Un par de horas después estábamos todos los niños arriba de la camioneta. Cándidos, felices, tan inocentes saludando a padres, tíos y al resto de vecinos, mientras la camioneta recorría las calles del barrio, el padre Pedro lanzaba agua bendita a la multitud y cantaba una insoportable canción que salía expulsada de un viejo altavoz. Todos estaban excitados, buscando a sus padres, pegando alaridos. Yo permanecía al borde de la camioneta, aún sujetándome el codo manchado de rojo, y sin moverme demasiado para evitar que se me cayera la alita que mamá me había arreglado de urgencia con cinta scotch. Recuerdo que la vi de casualidad a mamá, al lado de su nueva amiga, esperando el paso de la carroza con su cámara. Mamá disparó justo cuando Miguel me dio un codazo en el estómago para hacerse un lugar. Mamá sonreía como solía sonreír ella, levantando el labio superior y frunciendo la nariz, con los surcos de la frente y las comisuras más pronunciados. No parecía a simple vista una sonrisa muy sincera, pero sí que lo era. Yo, en cambio, qué cara de amargado tengo en esta foto. Pero qué le voy a hacer, nunca he sido mucho de sonreír.

5 comentarios:

Yan dijo...

Sobre la nostalgia y la fotografía:
http://imaginary-man.blogspot.com/2010/11/madres-e-hijos-en-la-moda.html

hay un link al texto de Barthes. Me hizo pensar en esto.

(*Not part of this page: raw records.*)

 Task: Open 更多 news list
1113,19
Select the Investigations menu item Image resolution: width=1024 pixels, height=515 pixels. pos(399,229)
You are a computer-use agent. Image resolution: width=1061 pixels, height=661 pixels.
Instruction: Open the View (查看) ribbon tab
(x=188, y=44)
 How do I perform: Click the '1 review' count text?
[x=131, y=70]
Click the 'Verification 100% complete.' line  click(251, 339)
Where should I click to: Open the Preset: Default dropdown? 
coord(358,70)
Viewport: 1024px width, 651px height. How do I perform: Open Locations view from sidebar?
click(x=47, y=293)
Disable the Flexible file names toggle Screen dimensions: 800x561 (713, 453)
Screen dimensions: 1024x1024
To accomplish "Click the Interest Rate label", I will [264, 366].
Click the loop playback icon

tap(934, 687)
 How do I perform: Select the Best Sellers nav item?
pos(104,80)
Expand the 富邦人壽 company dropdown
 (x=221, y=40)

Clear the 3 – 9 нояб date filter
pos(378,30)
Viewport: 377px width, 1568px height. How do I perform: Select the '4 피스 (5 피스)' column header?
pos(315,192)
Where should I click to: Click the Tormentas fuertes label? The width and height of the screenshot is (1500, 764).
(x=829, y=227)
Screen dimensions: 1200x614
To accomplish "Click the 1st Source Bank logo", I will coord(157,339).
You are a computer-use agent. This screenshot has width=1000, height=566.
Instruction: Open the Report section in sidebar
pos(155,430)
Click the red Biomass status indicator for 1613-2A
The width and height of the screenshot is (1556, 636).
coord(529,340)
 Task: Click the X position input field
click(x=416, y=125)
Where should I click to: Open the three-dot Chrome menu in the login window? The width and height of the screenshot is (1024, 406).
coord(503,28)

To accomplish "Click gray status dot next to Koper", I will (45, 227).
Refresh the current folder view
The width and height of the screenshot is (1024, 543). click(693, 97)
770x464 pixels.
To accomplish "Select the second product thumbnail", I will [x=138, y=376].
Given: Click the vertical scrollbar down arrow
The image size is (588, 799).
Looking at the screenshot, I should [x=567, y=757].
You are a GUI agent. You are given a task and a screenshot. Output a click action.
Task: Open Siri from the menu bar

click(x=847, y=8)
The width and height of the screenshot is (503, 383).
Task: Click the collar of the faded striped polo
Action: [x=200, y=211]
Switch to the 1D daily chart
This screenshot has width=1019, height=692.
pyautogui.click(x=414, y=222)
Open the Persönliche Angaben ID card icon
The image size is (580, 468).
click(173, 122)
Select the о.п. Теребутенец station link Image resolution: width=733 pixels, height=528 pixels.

me gustó lo de las zapatillas :)

Anónimo dijo...

Javier Marías + Winnie Depú + Top Icazos.

AngLee dijo...

Diriamos que se cumple un poco eso de que "El recuerdo del mal pasado es alegre".

Pablo Gonz dijo...

Aquí hay torrente de conciencia, prosa con vigor, un caballo lanzado contra una barrera. Te lo digo en términos más brutos: es un desperdicio esta energía comprimida. Hay que liberarla y dejar correr sobre doscientas páginas. Este lenguaje lo necesita y lo pide a gritos.

Carme Carles dijo...

Dentro de cada foto hay un mundo de pasados que ella se empeña en mantener guardados, supiste sacar los de esta con tu espléndida prosa y yo disfrutar con su lectura.